--- AVAILABLE DATA Enclosed Below ---
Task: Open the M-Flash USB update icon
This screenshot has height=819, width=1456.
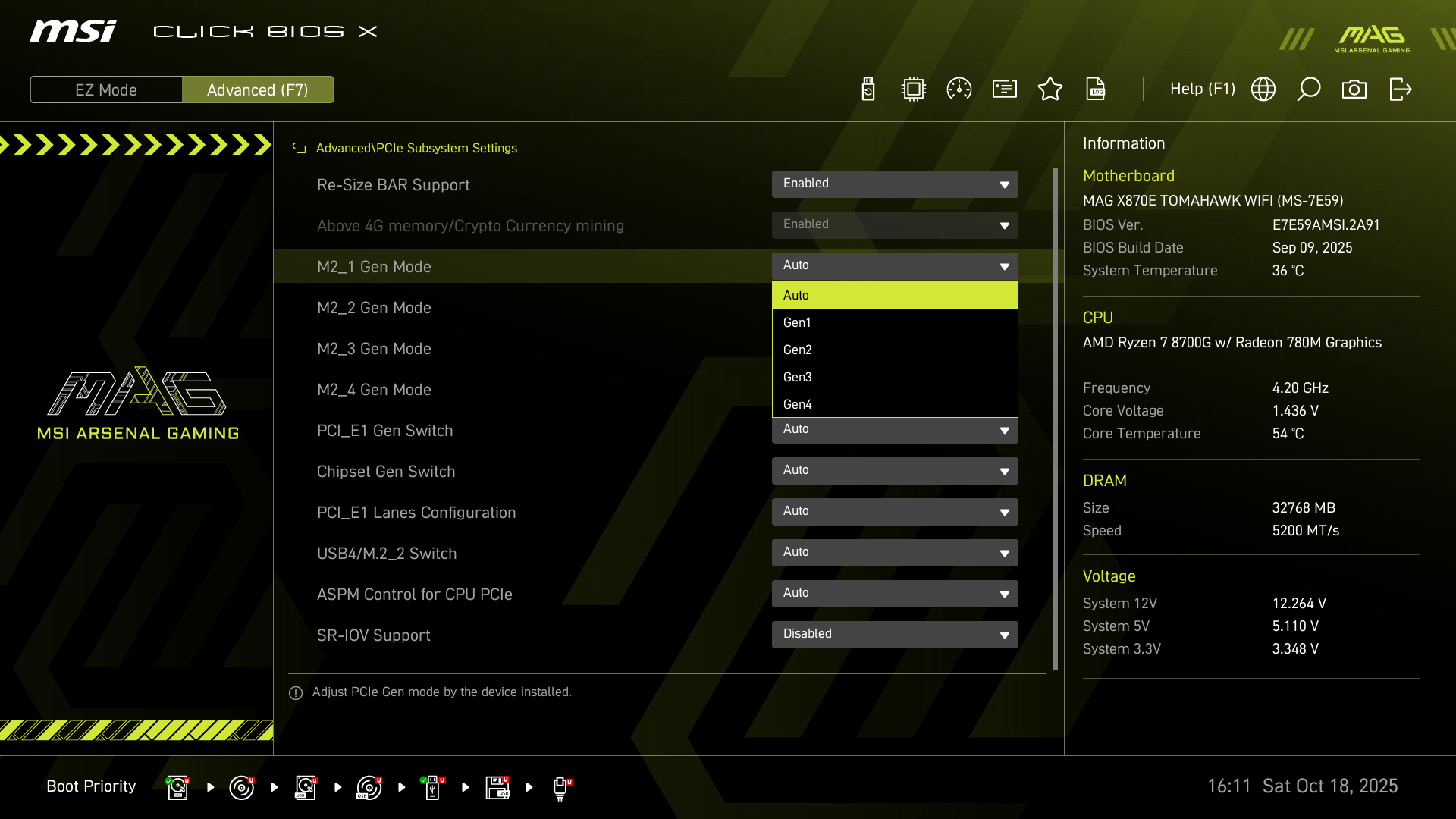Action: coord(868,89)
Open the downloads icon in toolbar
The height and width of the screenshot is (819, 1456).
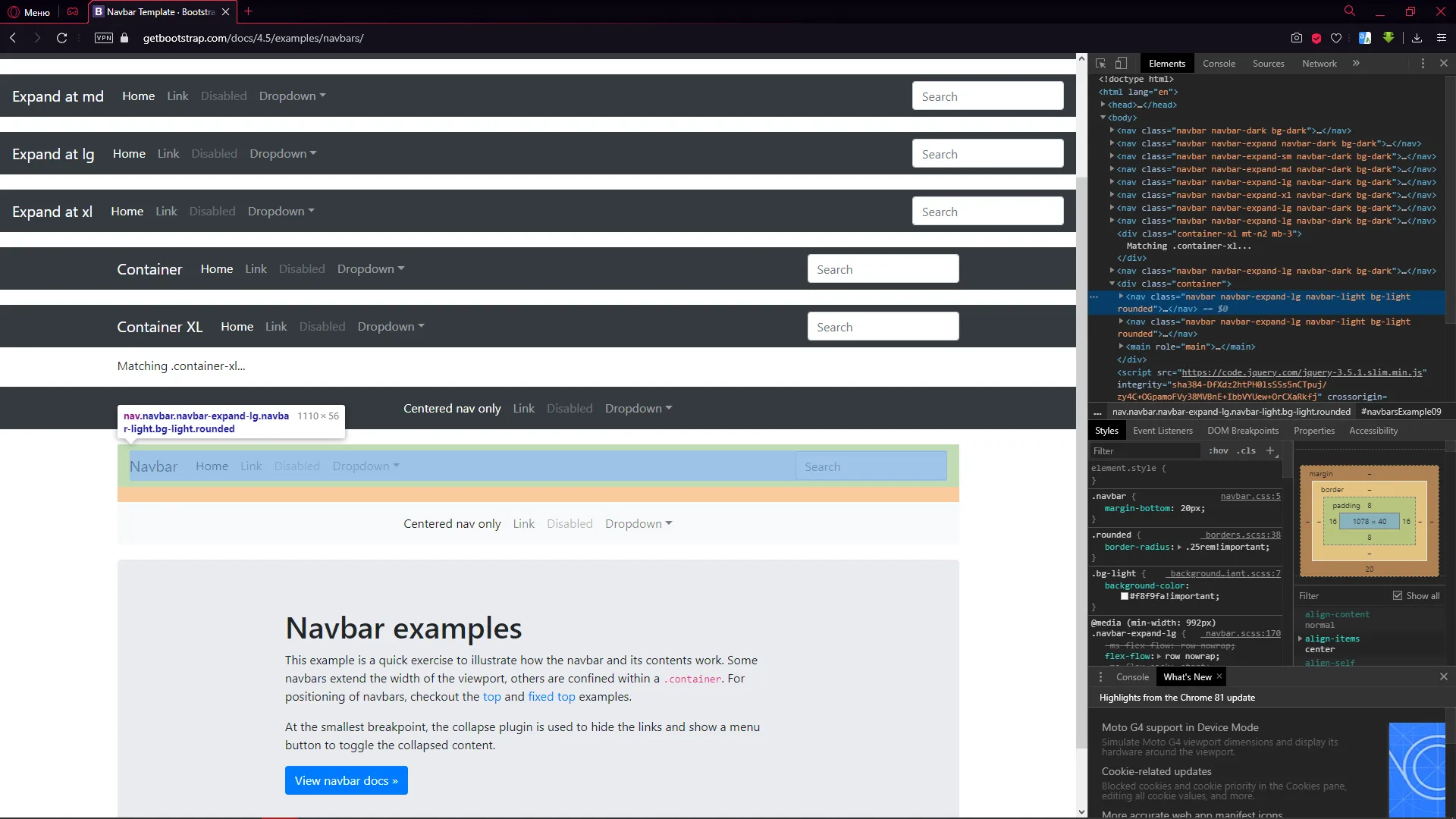click(x=1417, y=38)
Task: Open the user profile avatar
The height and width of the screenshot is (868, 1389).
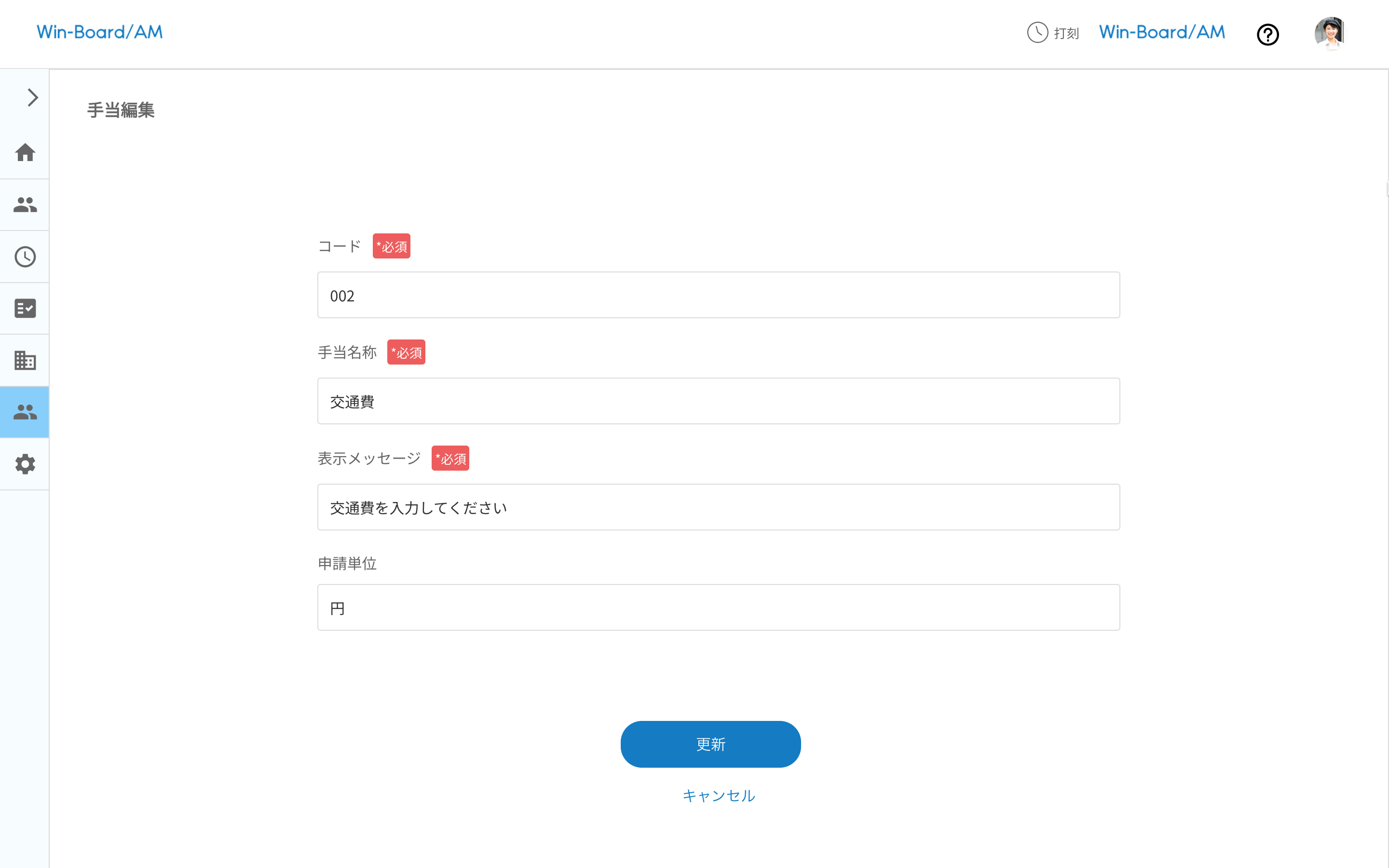Action: click(x=1330, y=33)
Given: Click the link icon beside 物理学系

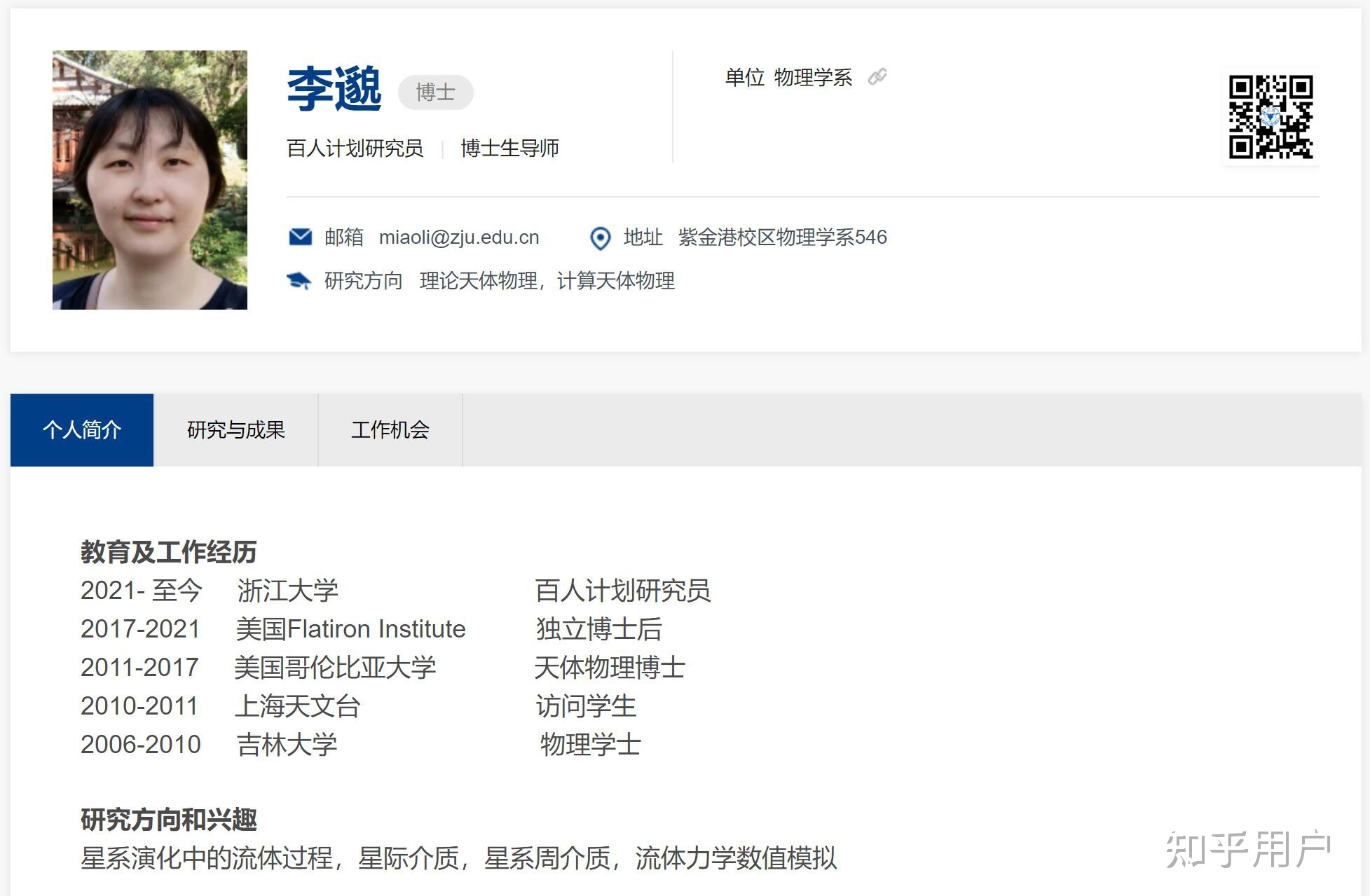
--- End of Enclosed AVAILABLE DATA ---
WHAT IS EXPECTED. Reproduce the lines from the one with "The height and width of the screenshot is (868, 1389)." through the end of the data, keeping both end lines, adding nothing, and dropping any pictures.

OUTPUT.
The height and width of the screenshot is (868, 1389).
Action: click(x=1330, y=33)
Given: Click the link icon beside 物理学系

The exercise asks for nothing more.